*SELECTED EXCERPT:*
A. Concise staff note for informal Board meeting

The note should focus on qualification and access issues and include:

  • Qualification. An assessment of whether the member (a) has very strong economic fundamentals and institutional policy frameworks; (b) is implementing—and has a sustained track record of implementing—very strong policies; and (c) remains committed to maintaining such policies in the future, all of which give confidence that the member will respond appropriately to the balance of payments difficulties that it is encountering or could encounter. A statement on whether the most recent (2–3 years) Article IV consultations included very positive assessments of the member’s policies. A preliminary assessment of the qualification criteria in Annex I, including, where necessary, a reference to aspects of the criteria that require more information in order to be assessed fully.

  • Access. An indication of an appropriate access level based on a brief assessment of macroeconomic risks and potential or actual BoP needs considering risks to the current and capital accounts.

  • Tables. Standard economic indicators and a balance of payments table (both with projections for the current year and following year), and a table on gross external financing requirements and sources of finance under a baseline case and for an adverse scenario. A table comparing access metrics across various cases could also be included at this stage and should be included in the subsequent staff report (see below).

B. Staff Report for the formal request for an FCL arrangement

The staff report should include:

  • A discussion of recent macroeconomic developments and policies, the economic outlook, and the authorities’ forward-looking policy plans.

  • A discussion of potential (or actual) sources of BoP pressures and other risks. The assessment of BoP need should include a discussion of different scenarios based on alternative assumptions about key parameters (external debt rollover rates, magnitude of portfolio outflows, etc.).

  • A detailed assessment of the qualification criteria (including the material from the concise staff note and any additional information).

  • As part of the above, a debt sustainability analysis including the evolution of debt, as well as rollover and financing requirements under alternative scenarios (including an assessment of contingent liabilities, where appropriate) and stress tests.

  • A discussion and justification of the proposed access level. (See attached examples of recent staff report boxes).

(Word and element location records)
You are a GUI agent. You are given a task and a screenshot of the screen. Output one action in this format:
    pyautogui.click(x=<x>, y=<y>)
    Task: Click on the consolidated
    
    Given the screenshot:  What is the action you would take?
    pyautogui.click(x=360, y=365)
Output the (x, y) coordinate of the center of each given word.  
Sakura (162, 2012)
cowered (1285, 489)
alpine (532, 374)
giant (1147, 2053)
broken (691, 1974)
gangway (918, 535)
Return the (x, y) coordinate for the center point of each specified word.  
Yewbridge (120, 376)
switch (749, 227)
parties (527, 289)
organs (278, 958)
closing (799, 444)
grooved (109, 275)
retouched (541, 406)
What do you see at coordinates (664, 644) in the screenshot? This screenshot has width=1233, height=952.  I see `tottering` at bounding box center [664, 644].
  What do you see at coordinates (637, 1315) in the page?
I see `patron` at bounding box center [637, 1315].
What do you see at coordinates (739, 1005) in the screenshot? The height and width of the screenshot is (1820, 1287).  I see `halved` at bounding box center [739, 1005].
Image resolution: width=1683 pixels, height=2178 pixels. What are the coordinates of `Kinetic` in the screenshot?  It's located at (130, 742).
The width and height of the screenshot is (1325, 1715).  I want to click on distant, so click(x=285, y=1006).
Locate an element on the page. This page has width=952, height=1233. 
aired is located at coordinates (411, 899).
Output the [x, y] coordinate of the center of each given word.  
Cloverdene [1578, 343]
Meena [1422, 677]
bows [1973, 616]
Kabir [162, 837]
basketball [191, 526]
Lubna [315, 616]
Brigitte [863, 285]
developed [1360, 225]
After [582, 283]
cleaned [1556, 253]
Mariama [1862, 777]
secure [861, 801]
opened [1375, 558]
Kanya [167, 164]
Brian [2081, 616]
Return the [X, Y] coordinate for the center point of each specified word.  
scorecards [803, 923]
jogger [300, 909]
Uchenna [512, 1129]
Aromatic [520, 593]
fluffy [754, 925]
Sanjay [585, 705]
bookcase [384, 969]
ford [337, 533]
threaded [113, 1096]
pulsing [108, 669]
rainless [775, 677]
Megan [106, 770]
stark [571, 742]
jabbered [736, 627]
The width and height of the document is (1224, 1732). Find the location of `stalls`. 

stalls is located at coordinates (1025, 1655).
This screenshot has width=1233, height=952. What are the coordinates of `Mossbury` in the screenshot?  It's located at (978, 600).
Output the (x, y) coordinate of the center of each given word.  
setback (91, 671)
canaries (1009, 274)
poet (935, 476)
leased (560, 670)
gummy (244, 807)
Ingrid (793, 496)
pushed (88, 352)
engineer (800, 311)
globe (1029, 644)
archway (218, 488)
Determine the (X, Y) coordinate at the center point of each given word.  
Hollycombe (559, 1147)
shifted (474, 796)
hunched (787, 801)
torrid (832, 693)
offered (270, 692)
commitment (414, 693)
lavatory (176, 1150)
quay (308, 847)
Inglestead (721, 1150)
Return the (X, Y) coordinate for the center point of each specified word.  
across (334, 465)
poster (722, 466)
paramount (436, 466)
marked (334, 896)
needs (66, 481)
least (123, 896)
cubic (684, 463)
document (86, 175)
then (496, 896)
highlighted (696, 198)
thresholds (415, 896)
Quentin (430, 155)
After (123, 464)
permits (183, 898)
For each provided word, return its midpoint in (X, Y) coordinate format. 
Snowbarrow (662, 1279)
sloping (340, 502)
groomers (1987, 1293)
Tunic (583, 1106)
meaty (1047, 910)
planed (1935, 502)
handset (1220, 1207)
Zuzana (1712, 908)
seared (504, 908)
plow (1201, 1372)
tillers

*THINGS TO DO:*
1. Rewrite the paragraph of the FCL excerpt that begins "Tables. Standard economic indicators" as a bulleted list, keeping its main facts.
2. List every item that the FCL excerpt says the staff report for the formal request for an FCL arrangement should include.
3. Quote the FCL excerpt from "The staff report" up to and including "forward-looking policy plans.".
The records have no connection to the FCL excerpt.

*RESPONSES TO THE TASKS:*
1.
- A table of standard economic indicators, with projections for the current year and the following year
- A balance of payments table, with projections for the current year and the following year
- A table on gross external financing requirements and sources of finance, under a baseline case and an adverse scenario
- Optionally at this stage, a table comparing access metrics across various cases, which should be included in the subsequent staff report

2.
- A discussion of recent macroeconomic developments and policies, the economic outlook, and the authorities' forward-looking policy plans
- A discussion of potential (or actual) sources of BoP pressures and other risks, including scenarios based on alternative assumptions about key parameters
- A detailed assessment of the qualification criteria, including the material from the concise staff note and any additional information
- A debt sustainability analysis covering the evolution of debt, rollover and financing requirements under alternative scenarios (with an assessment of contingent liabilities where appropriate), and stress tests
- A discussion and justification of the proposed access level

3.
The staff report should include:

  • A discussion of recent macroeconomic developments and policies, the economic outlook, and the authorities’ forward-looking policy plans.